2004 Denver Annual Meeting (November 7–10, 2004)

Paper No. 8
Presentation Time: 3:50 PM


KREATE, Michael P.1, HAYES, R. Scott1, BERTOG, Janet L.1 and BARTON, Hazel A.2, (1)Department of Physics and Geology, Northern Kentucky Univ, SC 204, Nunn Dr, Highland Heights, KY 41099, (2)Department of Biology, Northern Kentucky Univ, SC 204, Nunn Dr, Highland Heights, KY 41099, mkreate1@netzero.com

Due to the oligotrophic nature of cave environments, microorganisms have adapted to this starved environment by utilizing a number of different methods to fix carbon, generate energy and obtain nutrients. One such mechanism of energy produced is through oxidation and reduction of elements found within the bedrock matrix of the cave. Carlsbad cavern is a hypogenic cave system found in New Mexico that formed through sulfuric acid speleogenesis. The host rock comprises of the dolomitic Yates formation and the Capitan reef massif, which often had a calcitic speleogenic surface. Within this bedrock are numerous secondary elements, including iron, manganese, titanium, silica and other constituents of sedimentary minerals. Samples were taken from three locations within Carlsbad Cavern in relation to the local geology. These samples were subsequently broken down into three horizons (outer, middle and inner) corresponding to the relative position of the rock to the cave surface. The samples were subsequently analyzed for total organic content by liquid chromatography and mineralogical changes with the use of X-ray diffraction, scanning electron microscope with energy dispersive spectroscopy and Mossbauer Spectroscopy.

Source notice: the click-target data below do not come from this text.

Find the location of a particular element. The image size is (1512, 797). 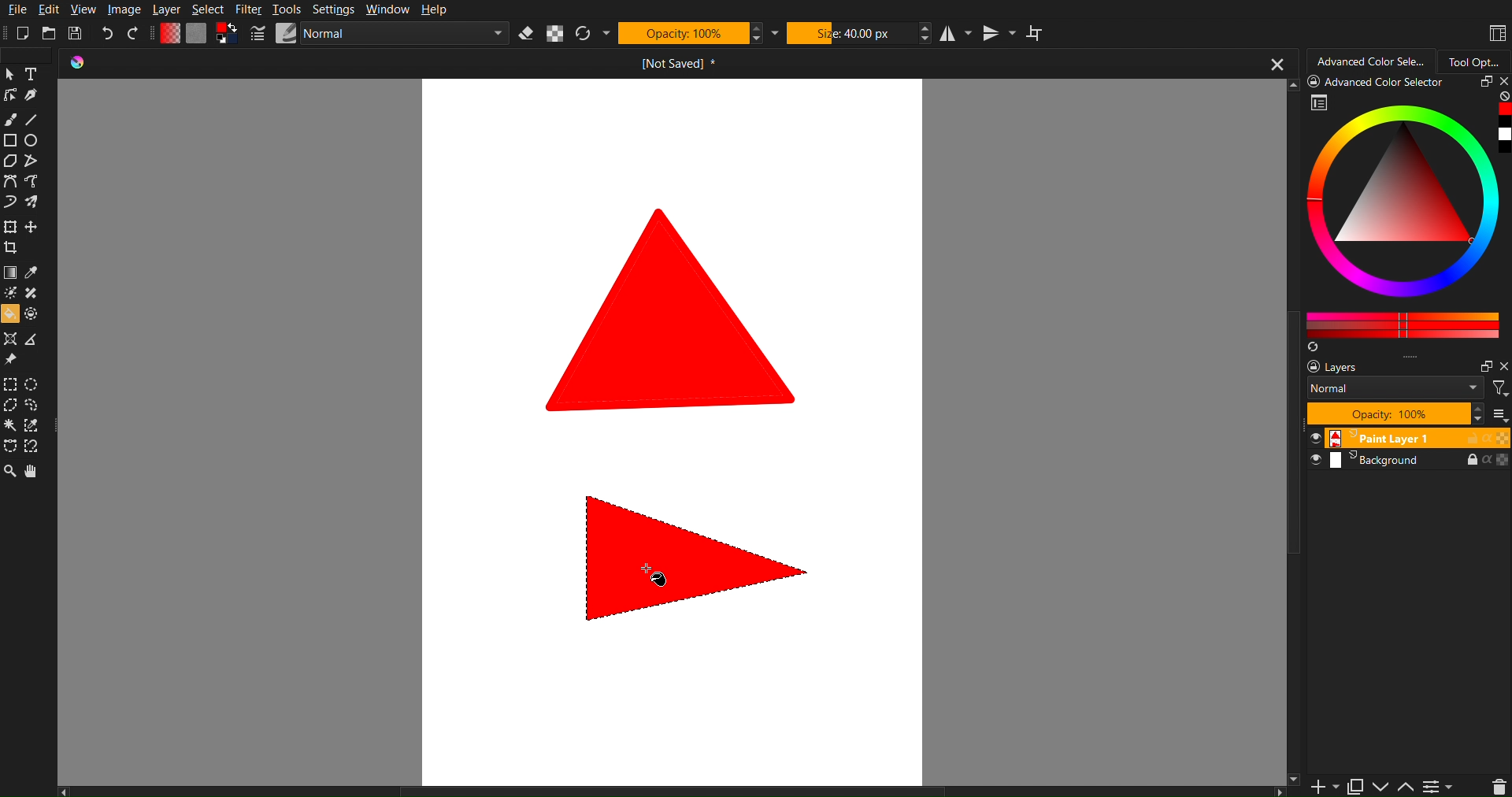

Line is located at coordinates (37, 120).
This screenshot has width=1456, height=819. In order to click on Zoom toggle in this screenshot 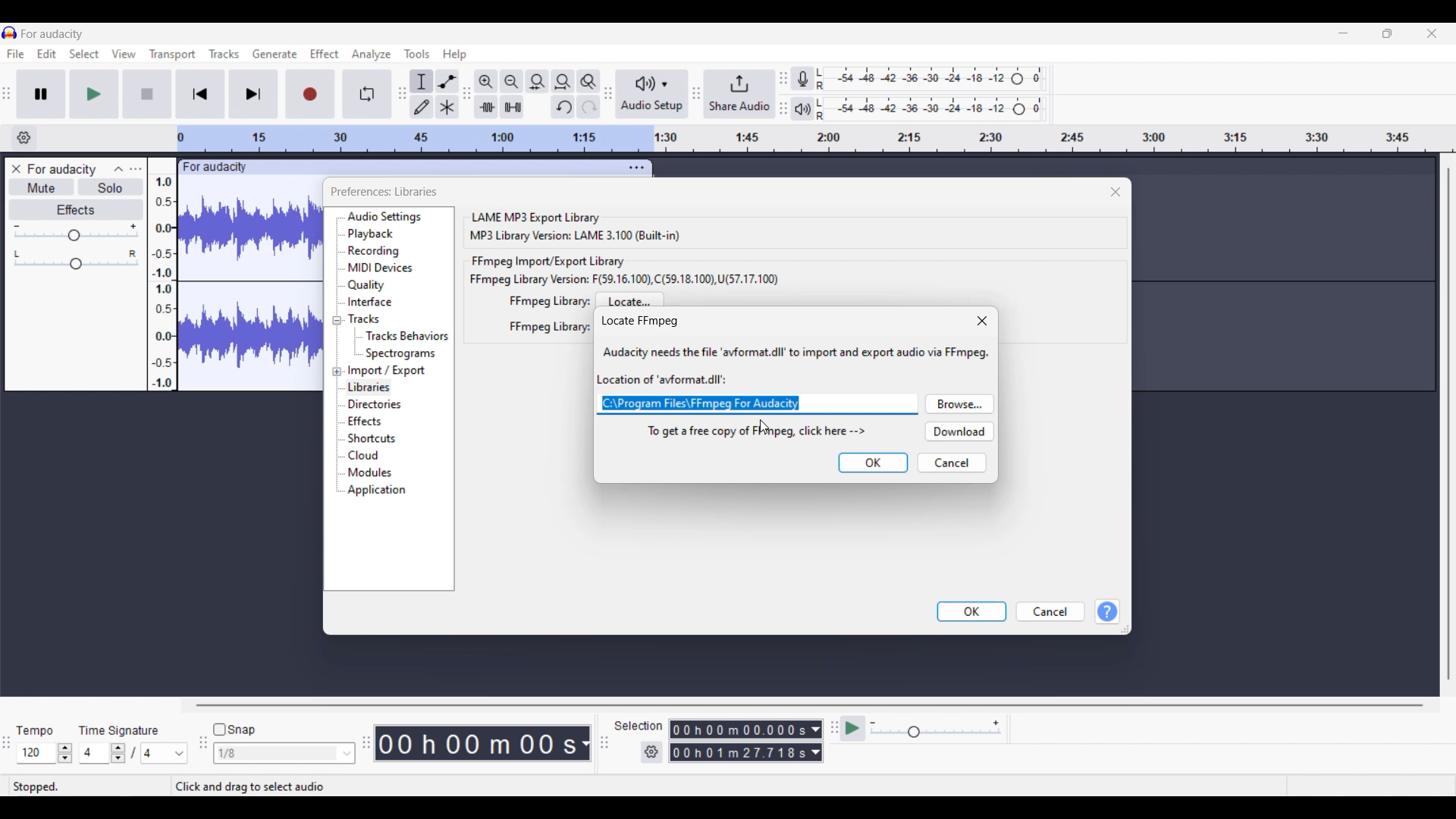, I will do `click(588, 82)`.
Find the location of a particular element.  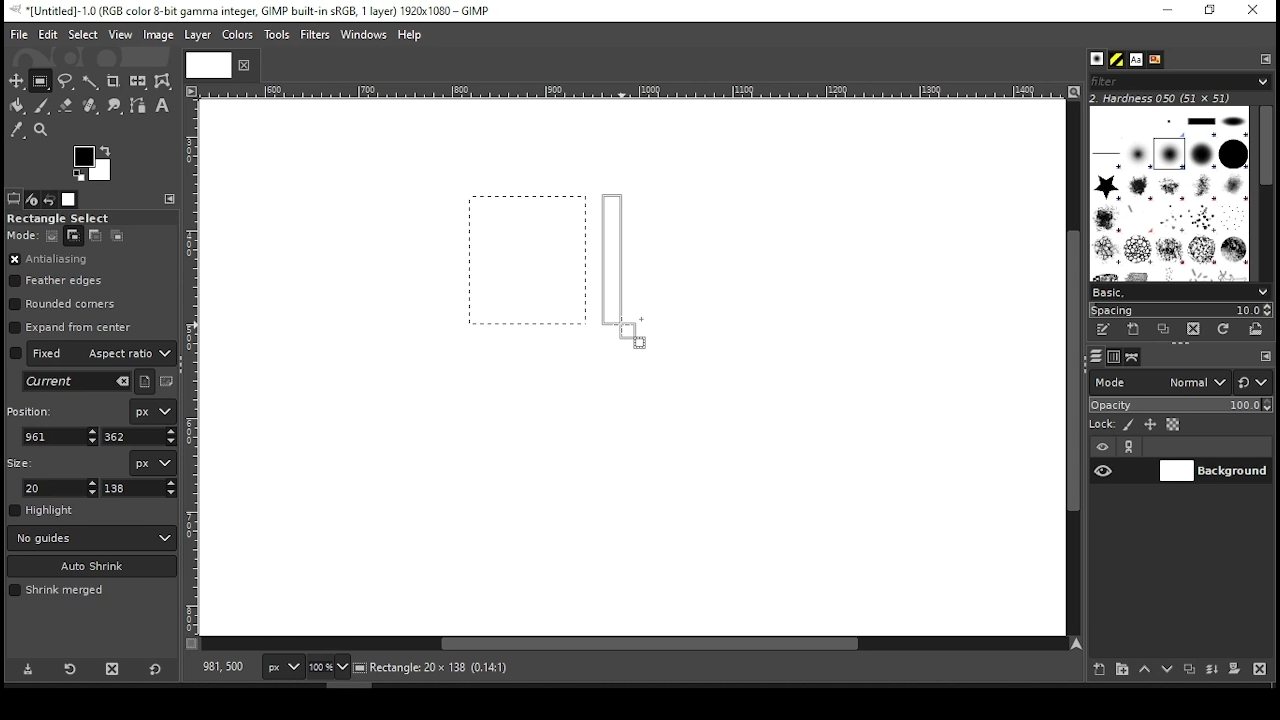

rectangle select is located at coordinates (75, 218).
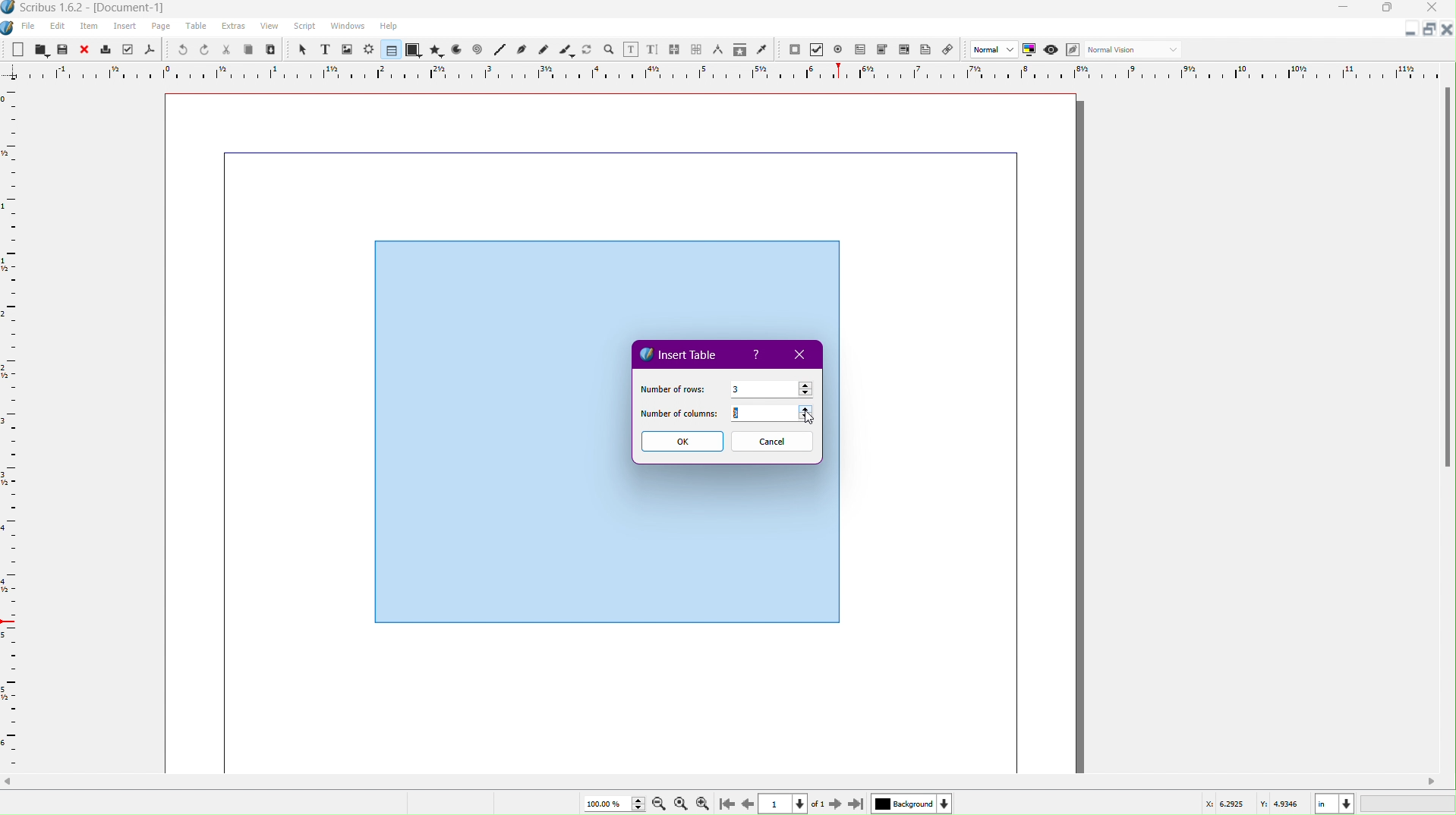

Our results suggest that higher levels of organic input into the cave system limits the amount of microbial mineral transformation, presumably due to the higher efficency of obtaining carbon and energy from organic versus inorganic processes. Subsequently, we have demonstrated higher microbial mineral transformations in a nutrient deprived environment, such as the oxidation of dolomite (MgCa(CO3)2) to release usable carbon dioxide (CO2), followed by subsequent formation of clays, and the oxidation of Fe(II) to Fe(III) or subsequent reduction to Fe(0) (elemental iron). Our results suggest that the relative levels of organic input into subterranean environments may have a profound impact on the ensuing geomicrobial processes taking place.